Reputation: 103
I am trying to smooth some columns in a tibble object. I am using a data similiar to the one bellow.
rep <- tibble(source = rep(1:5, each = 921),
V1 = rnorm(4605, mean = 3, sd = 0.2),
V2 = rnorm(4605, mean = 3, sd = 0.2),
V3 = rnorm(4605, mean = 3, sd = 0.2),
V4 = rnorm(4605, mean = 3, sd = 0.2),
V5 = rnorm(4605, mean = 3, sd = 0.2)) %>%
group_by(source) %>%
mutate_at(vars(V1:V5), smooth, kind = "3RS3R")
The problem is: everytime I run the code, R gives me the followin error message:
Error: Problem with `mutate()` input `V1`.
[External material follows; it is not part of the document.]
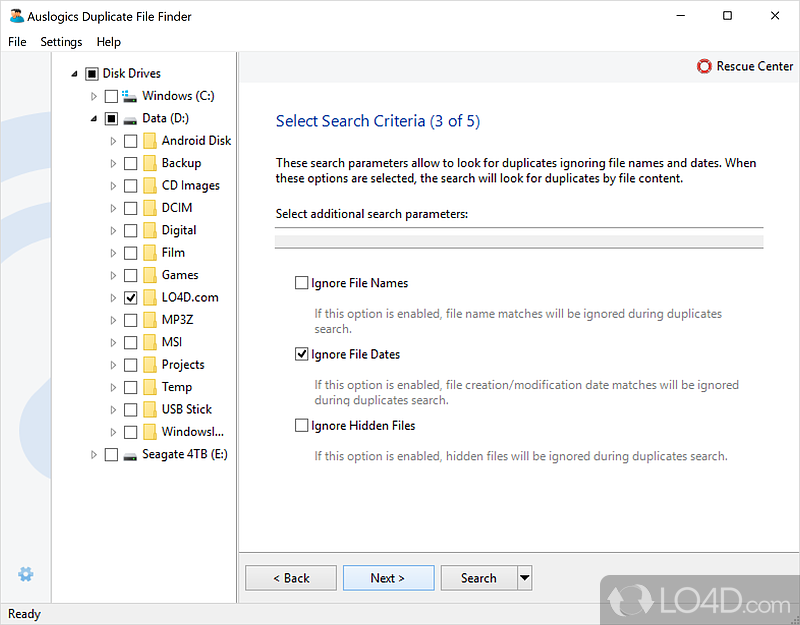Screen dimensions: 800x625
Task: Click the Auslogics app icon in title bar
Action: (16, 17)
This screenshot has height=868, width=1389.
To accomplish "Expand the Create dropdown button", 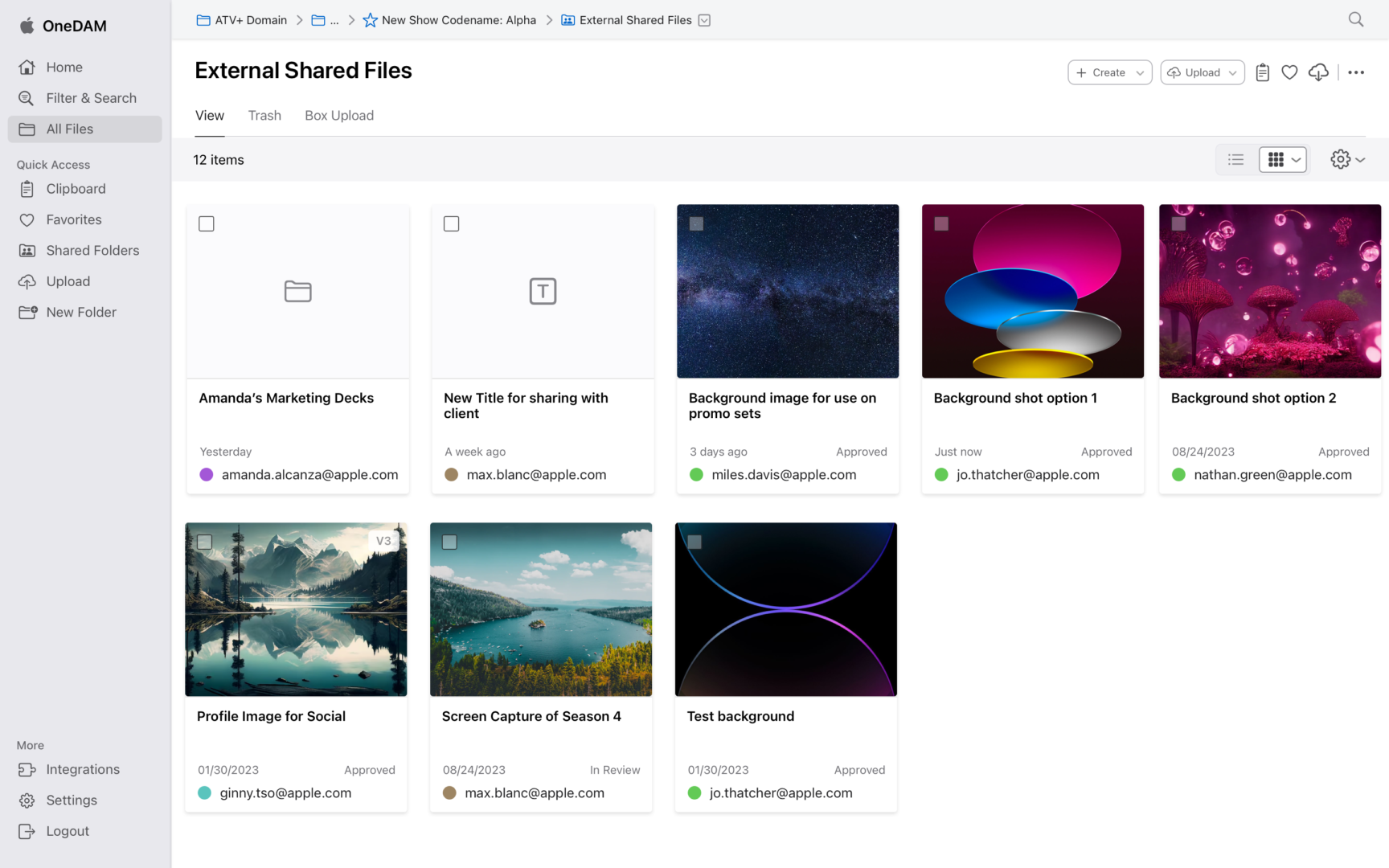I will click(x=1109, y=72).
x Input `V1` must return compatible vectors across groups
i Input `V1` is `(function (x, kind = c("3RS3R", "3RSS", "3RSR", "3R", "3", "S"), ...`.
i Result type for group 1 (source = 1): <tukeysmooth>.
i Result type for group 3 (source = 3): <tukeysmooth>.
Run `rlang::last_error()` to see where the error occurred.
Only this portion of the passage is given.